HOW TO COMPLETE THIS TASK => Please transcribe only the lines between the one containing "This screenshot has height=672, width=672." and the end of the records, both ends included, exactly as written; skip every picture.

= = = = = = =

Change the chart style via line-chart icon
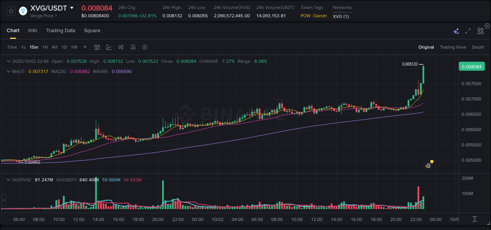The height and width of the screenshot is (230, 491). pos(109,47)
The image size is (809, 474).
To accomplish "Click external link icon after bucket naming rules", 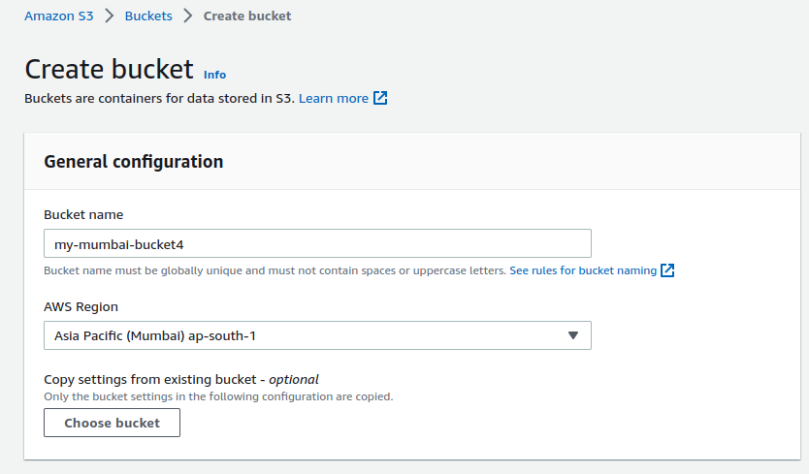I will coord(667,270).
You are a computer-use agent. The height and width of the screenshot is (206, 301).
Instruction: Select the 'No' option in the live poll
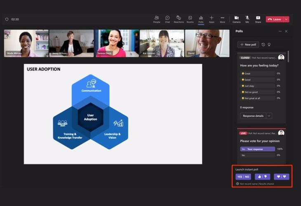pyautogui.click(x=257, y=155)
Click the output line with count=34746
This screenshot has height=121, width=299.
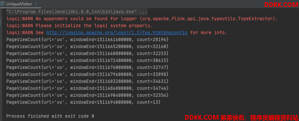pyautogui.click(x=88, y=88)
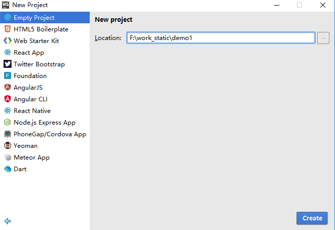Choose Angular CLI project type

[x=30, y=99]
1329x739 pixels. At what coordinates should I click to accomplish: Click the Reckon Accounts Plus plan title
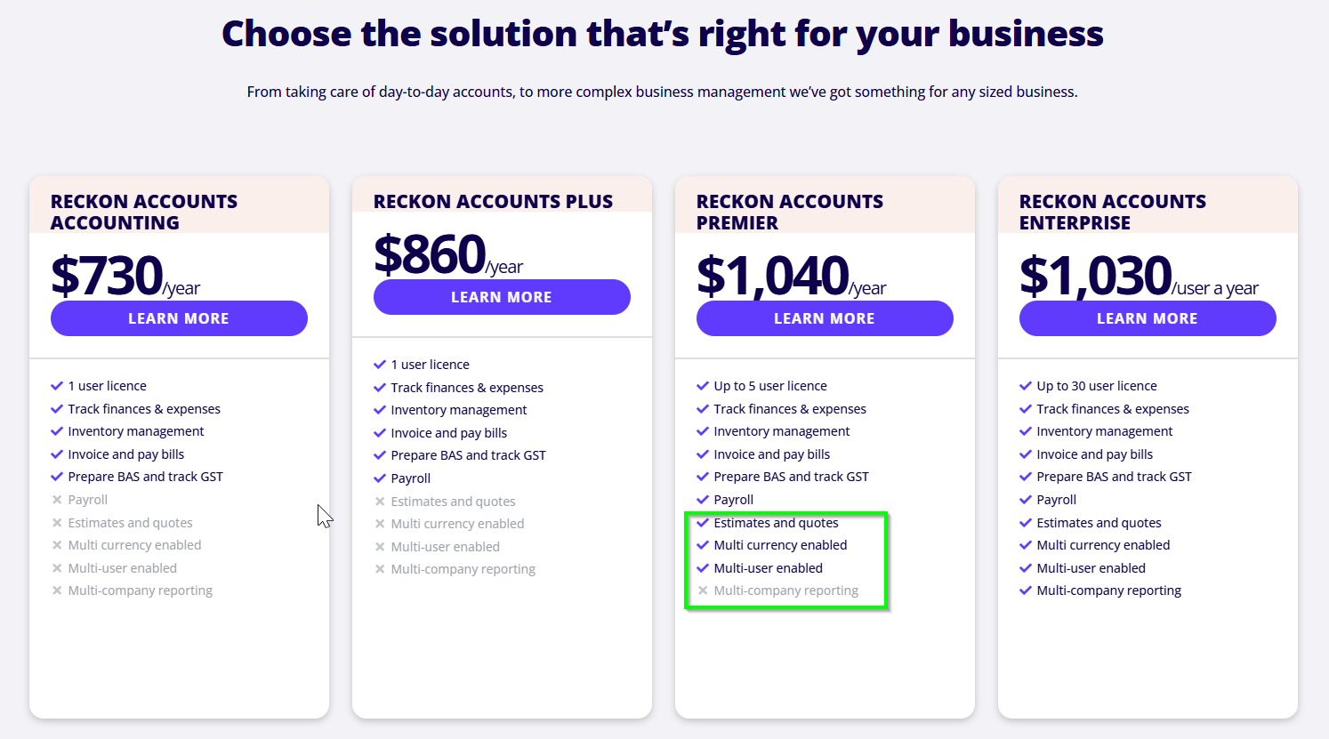point(493,202)
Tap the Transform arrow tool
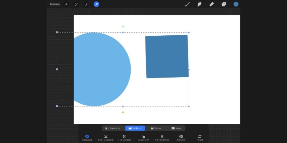 pyautogui.click(x=97, y=4)
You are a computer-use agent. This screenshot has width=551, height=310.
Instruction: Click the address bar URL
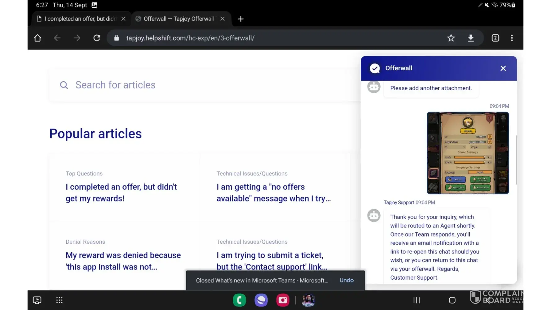coord(190,38)
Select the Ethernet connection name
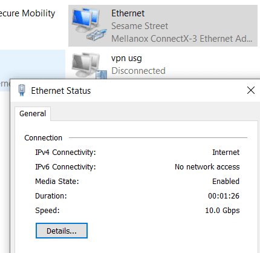260x253 pixels. (128, 13)

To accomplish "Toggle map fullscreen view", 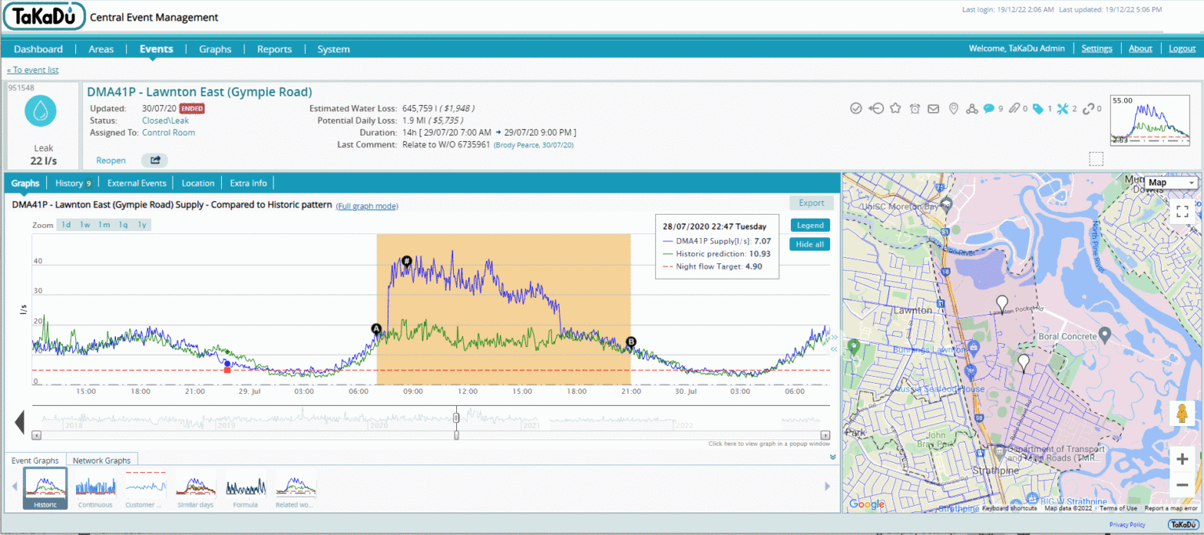I will click(x=1182, y=211).
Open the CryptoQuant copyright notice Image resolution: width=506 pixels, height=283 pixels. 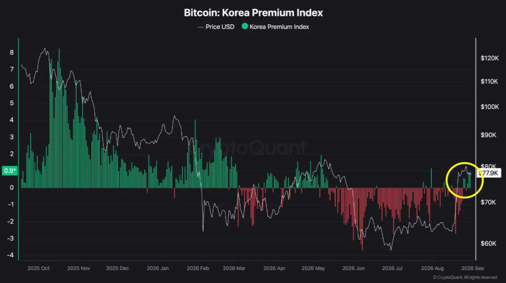click(465, 277)
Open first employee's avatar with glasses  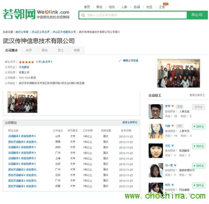[x=155, y=111]
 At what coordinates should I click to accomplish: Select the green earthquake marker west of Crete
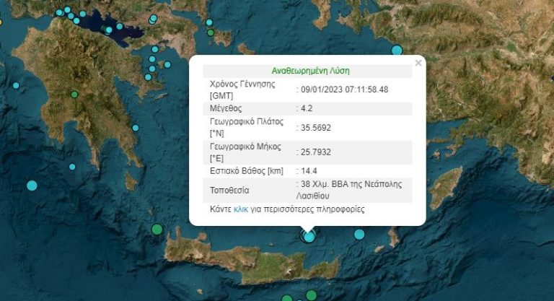click(x=157, y=230)
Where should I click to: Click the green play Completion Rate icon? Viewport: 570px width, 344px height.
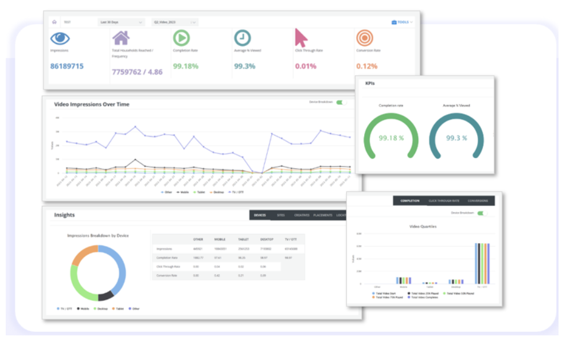point(181,38)
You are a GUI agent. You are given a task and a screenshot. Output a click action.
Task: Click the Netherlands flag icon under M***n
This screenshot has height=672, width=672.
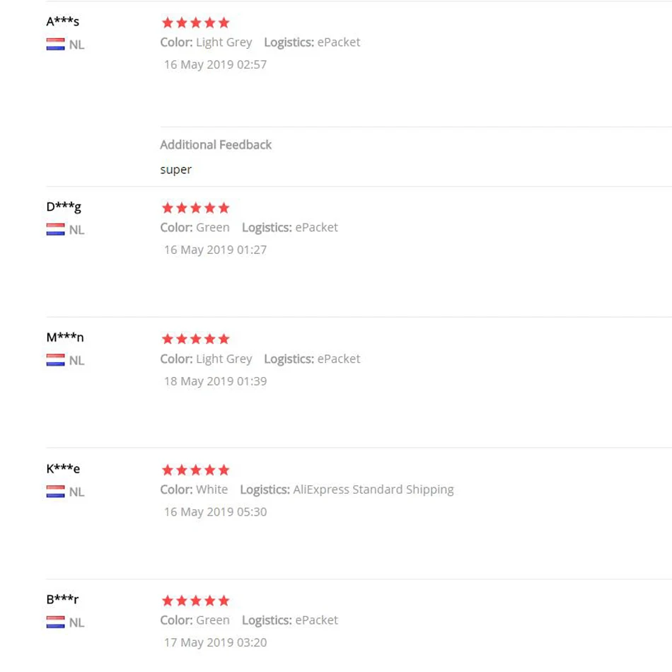55,360
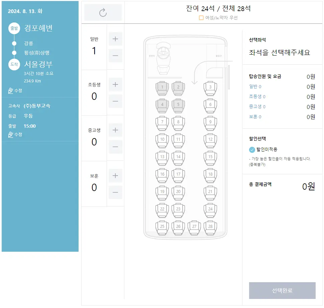Refresh the seat map availability
Viewport: 324px width, 308px height.
click(x=103, y=12)
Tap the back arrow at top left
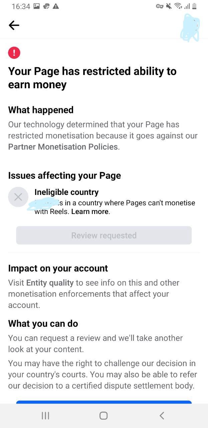 click(14, 25)
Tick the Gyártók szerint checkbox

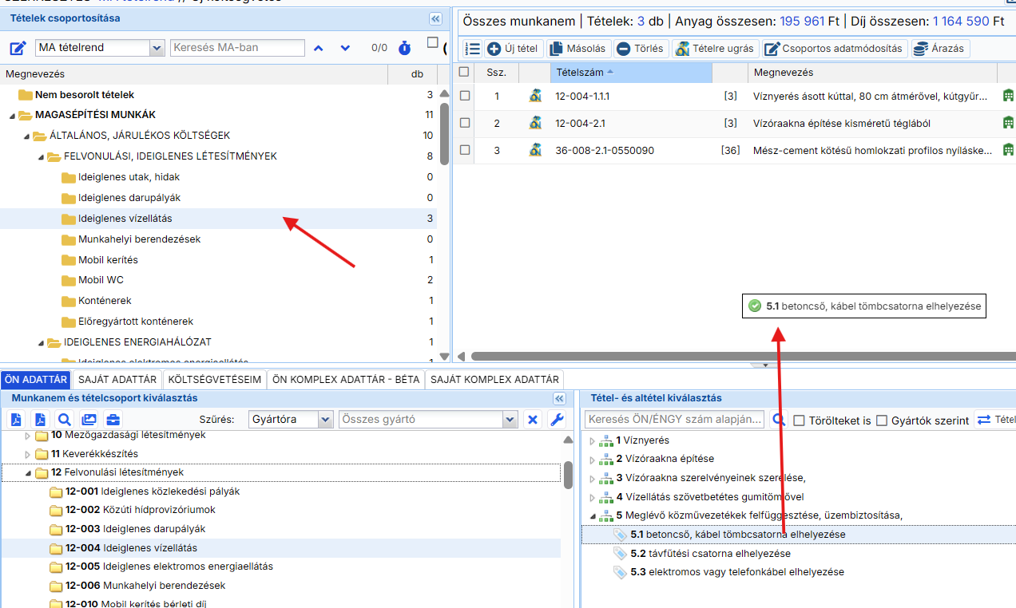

= = = = = = =

RESPONSE TO THIS EXERCISE =>
This screenshot has height=672, width=672.
55,360
Refresh the seat map availability
Viewport: 324px width, 308px height.
click(x=103, y=12)
Tap the back arrow at top left
 click(14, 25)
Tick the Gyártók szerint checkbox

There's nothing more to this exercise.